Quoted text:
━━━━
I have opened a question on Stackoverflow: https://stackoverflow.com/questions/66953464/asio-getting-deadlock-when-using-several-strands-and-threads-with-one-io-contex

mabrarov commented 3 years ago

Hi.

It looks like the code you provided has a common error, which is usually seen when timers are used. It's a sort of race condition. Here is what may happen (it can be definitely the root cause, but I didn't check yet if it's the only one):

acceptor::async_accept method completed successfully internally - inside OS (i.e. in Windows IOCP) - and the IOCP packet about successful completion of asynchronous accept operation was queued within Windows IOCP queue.
res.get(); line completed.
server::stop method was called, but acceptor::cancel method didn't cancel any operation, because asynchronous operation was actually completed in terms of OS.
Completion handler of acceptor::async_accept method is called with no error passed into it, so that server::acceptLoop() method is called one more time causing new asynchronous operation to start.
t1 and t2 threads wait for completion of that new asynchronous operation.

Unfortunately, acceptor::cancel method doesn't return the number of cancelled operations (like it's implemented for timers) or any over value indicating that some operation was cancelled. I believe this is caused by the lack of support of this information in the underlying API (like Winsock CancelIoEx). If acceptor::cancel method could signal somehow if any operation was actually cancelled or not then it could help for your case.
━━━━
Material shown:
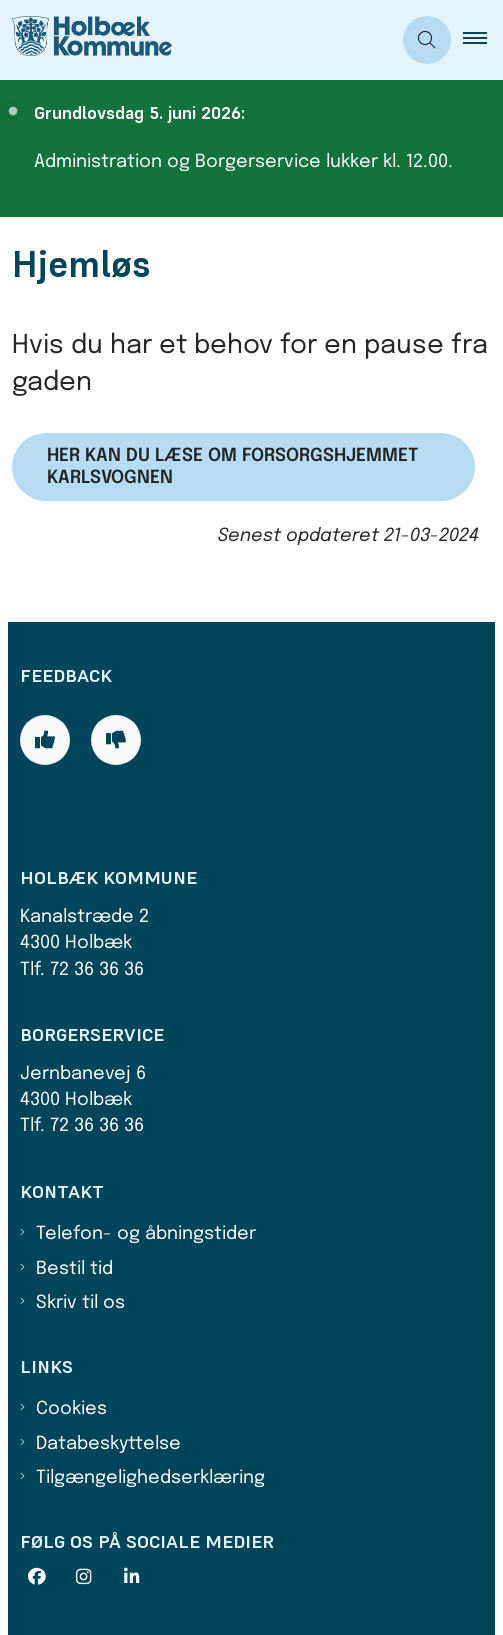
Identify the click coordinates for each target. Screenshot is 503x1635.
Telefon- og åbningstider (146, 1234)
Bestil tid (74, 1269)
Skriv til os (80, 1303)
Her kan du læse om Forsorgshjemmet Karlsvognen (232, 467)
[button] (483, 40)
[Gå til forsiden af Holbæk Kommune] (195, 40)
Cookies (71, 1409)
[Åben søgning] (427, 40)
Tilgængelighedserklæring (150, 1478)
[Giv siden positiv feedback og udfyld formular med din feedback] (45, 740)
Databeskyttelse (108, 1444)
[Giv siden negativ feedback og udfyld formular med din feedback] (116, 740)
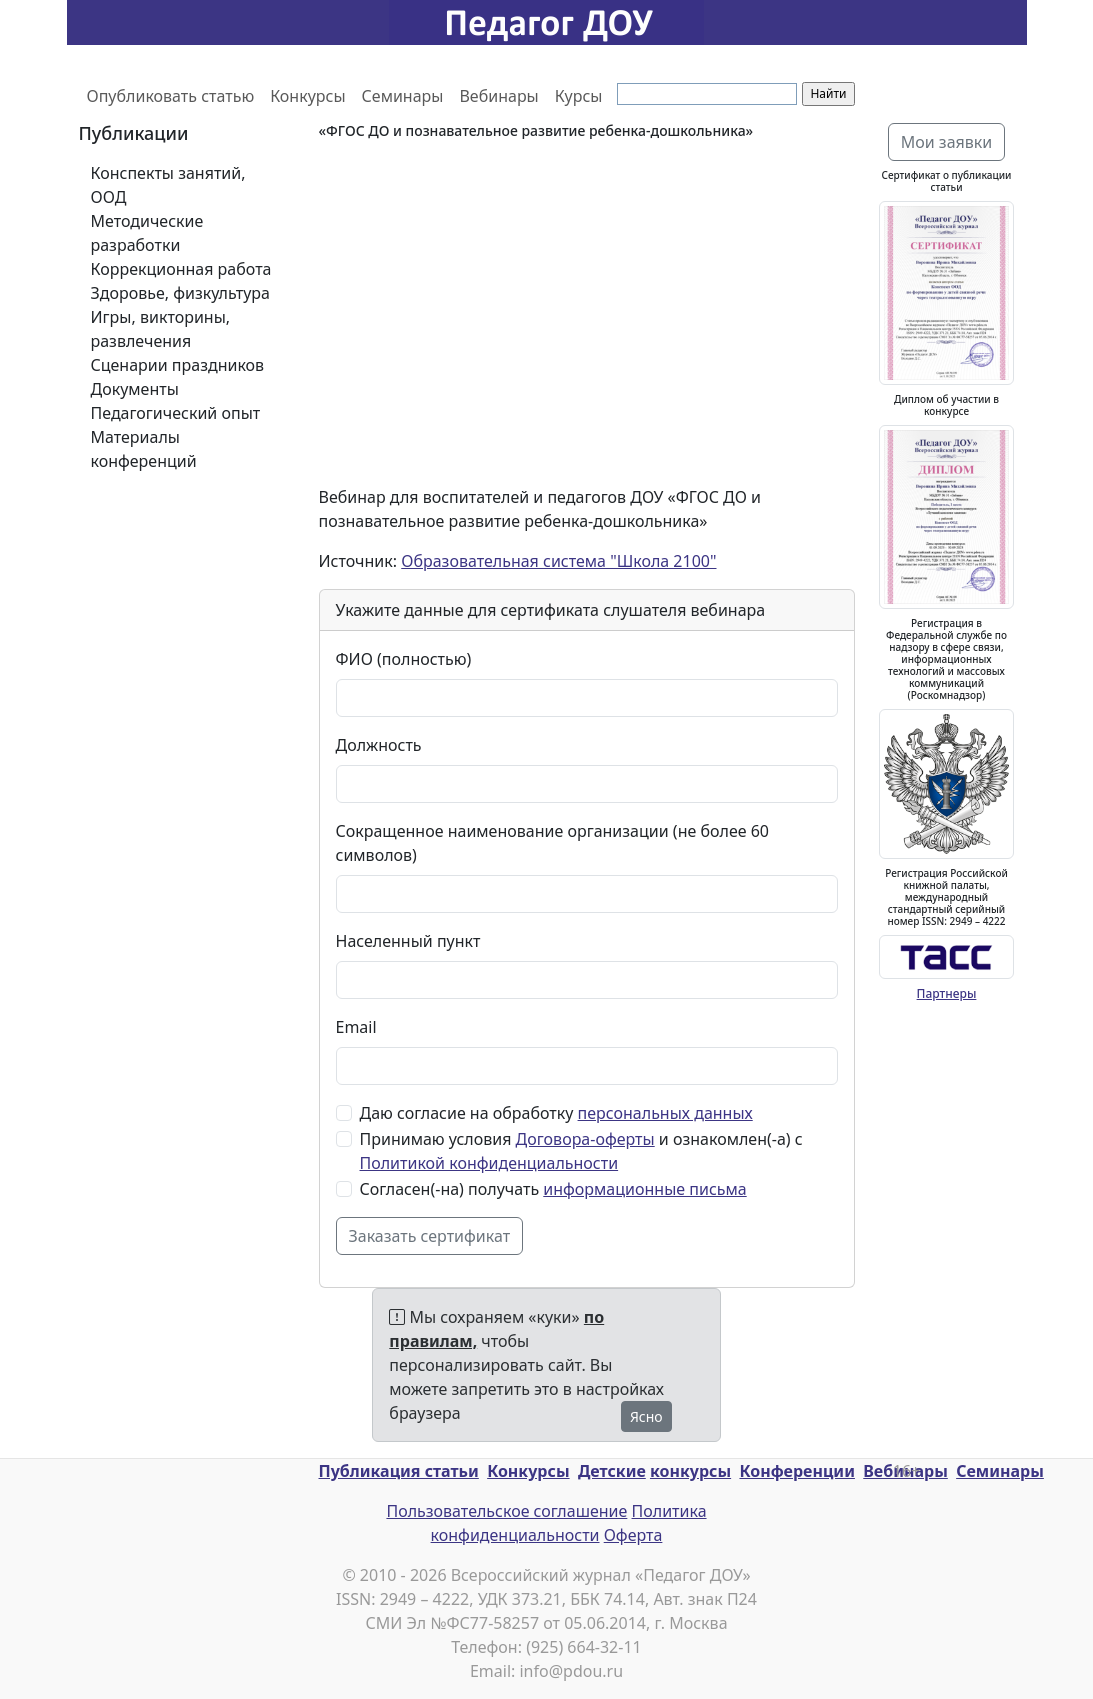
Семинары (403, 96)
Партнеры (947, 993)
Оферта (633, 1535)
━━━━
The task: In two sentences, summarize the forum thread on the asio deadlock given above.

Exercise result: The reply identifies a likely race condition: the asynchronous accept can finish inside the OS before server::stop is called, so acceptor::cancel cancels nothing, the completion handler gets no error and calls server::acceptLoop() again, and threads t1 and t2 end up waiting on the new operation. It adds that acceptor::cancel, unlike timer cancellation, does not report whether any operation was cancelled, which the commenter attributes to missing support in the underlying API such as Winsock CancelIoEx, and says such a signal would help here.